Planning departments across the USA commonly create “specific plans” and/or “master plans” for certain streets and neighborhoods within a city. San Jose, not unlike other cities, has many of these same plans.
These plans tend to have colorful illustrations depicting what life in the future would be like, and almost always seem to be utopian in nature: happy residents walking with their animal companions in tow, people on bikes, massive parks that melt into the horizon, cafes filled with laughing people laughing, and my favorite ... children with balloons.
Most of the time these plans are put together with the best of intentions, but they end up sitting on a shelf due to their inherent lack of practicality or feasibility. For example, many of these plans depict large parks that have no funding source—this is deceptive. If a plan calls for a large park, then many market rate housing units are required to fund that park. (Only market-rate housing, not affordable housing, pays 100 percent of park fees.) In one instance in my district, Cahill Park could have been larger. However, the City Council prior to my tenure approved a housing development that was less dense, and therefore a smaller park resulted.
Sometimes staff solicits ideas from the community, and in doing so propagates a false hope that can only exist in an alternative universe separate from our fiscal reality. For example, one idea involved building a park “in the sky” over the 280 freeway, which would have ended up costing approximately $100 million. This idea should have been eliminated instantly, due to the prohibitive cost. Instead, it was kept alive by the somewhat absurd notion that San Jose voters may someday tax themselves to support a nine-figure project.
In the past, staff and ultimately the council have limited the development potential in a specific plan area when it has been deemed that residents would prefer to maintain the status quo. Case in point, based on community feedback, the 1998 Alviso Master Plan limited the construction of any new industrial office buildings to one or at most two stories on North First Street. The unfortunate consequence of the height limitation is that we have had to forgo market driven demand for taller, 5-8 story buildings. In effect, this specific restriction in the premier technology corridor of San Jose has limited the city’s economic development as a whole.
An alternative approach that would be more conducive to economic growth would involve first identifying a limited number of job creation sites in San Jose located within specific plan areas. We should then re-examine any existing limitations within these job creation sites and remove any restrictions that may block private investment, as in the Alviso example cited above.
Another reason these plans are often doomed to failure can be attributed to the fact that a private property owner may simply not want to develop their land. In other instances, residents will express a desire for a new park on land that is privately owned, and oftentimes this same parcel has an existing structure with tenants already in place. At the end of the day, America is a country that places high value, rightfully so, on private property rights. Thus, successful development is most likely to occur when the private property owners themselves initiate plans, not when an outsider who does not actually own the property injects impractical conceptual drawings into the process.

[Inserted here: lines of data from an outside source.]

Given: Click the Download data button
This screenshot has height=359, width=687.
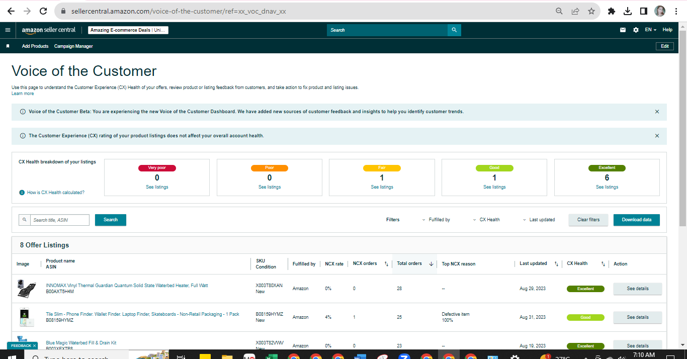Looking at the screenshot, I should tap(636, 220).
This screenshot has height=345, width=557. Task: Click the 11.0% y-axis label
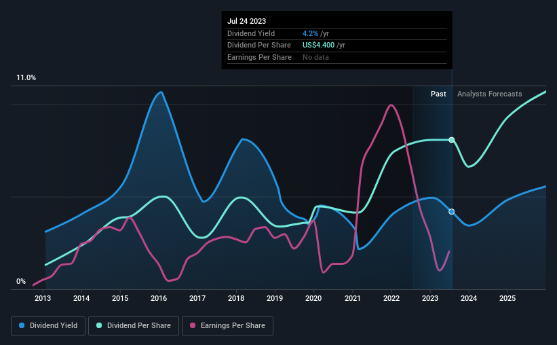click(x=26, y=78)
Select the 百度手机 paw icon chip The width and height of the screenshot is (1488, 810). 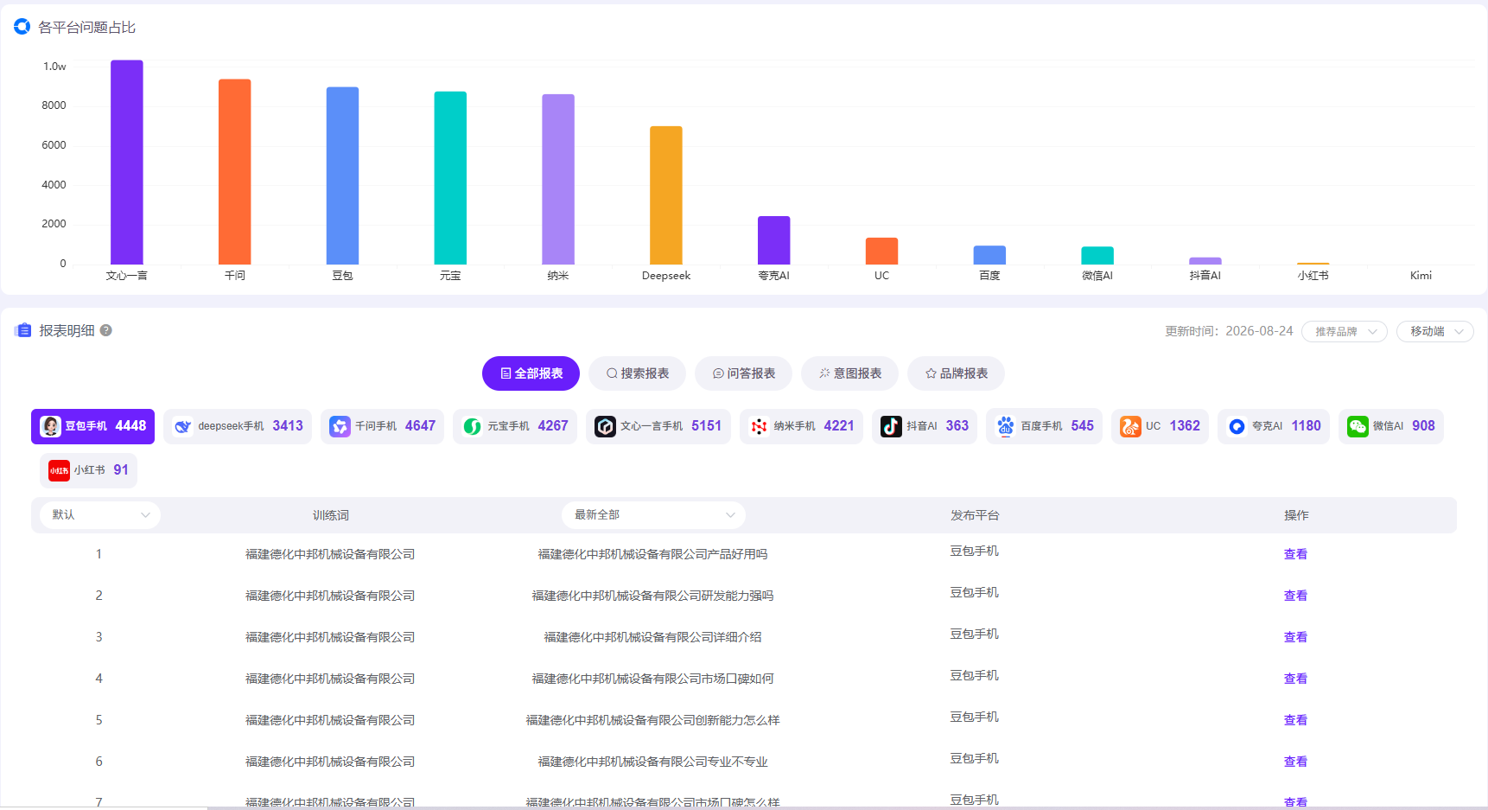(x=1044, y=426)
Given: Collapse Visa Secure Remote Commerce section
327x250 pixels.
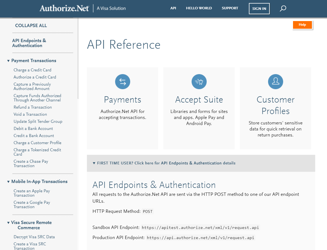Looking at the screenshot, I should coord(8,223).
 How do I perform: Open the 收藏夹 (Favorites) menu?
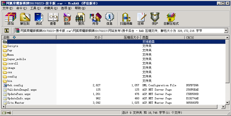(x=49, y=8)
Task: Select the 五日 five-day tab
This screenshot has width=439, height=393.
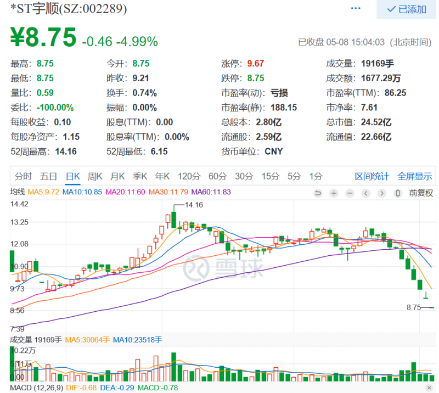Action: pos(48,176)
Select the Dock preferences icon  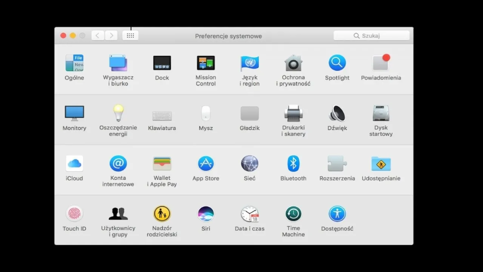pos(162,63)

Currently, staff is planning the development of “Urban Villages,” with the goal of mixing residential and employment activities. Furthermore, the development of such villages would establish minimum densities designed to support transit use, bicycling, walking, high-quality urban design, revitalization of underutilized properties, and the engagement of local neighborhoods and private property owners in the process. Here is a map of the future Urban Villages.
Having attended three Urban Village planning meetings in October, it is my hope that the plans ultimately approved by council are realistic and allow for expedited development. However, I believe a disclaimer acknowledging private property rights should be on the first page of any proposed plan, and that ultimately development will be initiated on a timetable that government cannot control—especially if the plans are too far from market realities.
Sometimes, a proposed development is in harmony with a pre-existing plan, but just as often this is not the case. In either instance, my objective as a councilmember has always been to consider different points of view and support or oppose development based on the long-term economic benefits to San Jose as a whole.
Pierluigi Oliverio is a councilmember for San Jose’s District 6.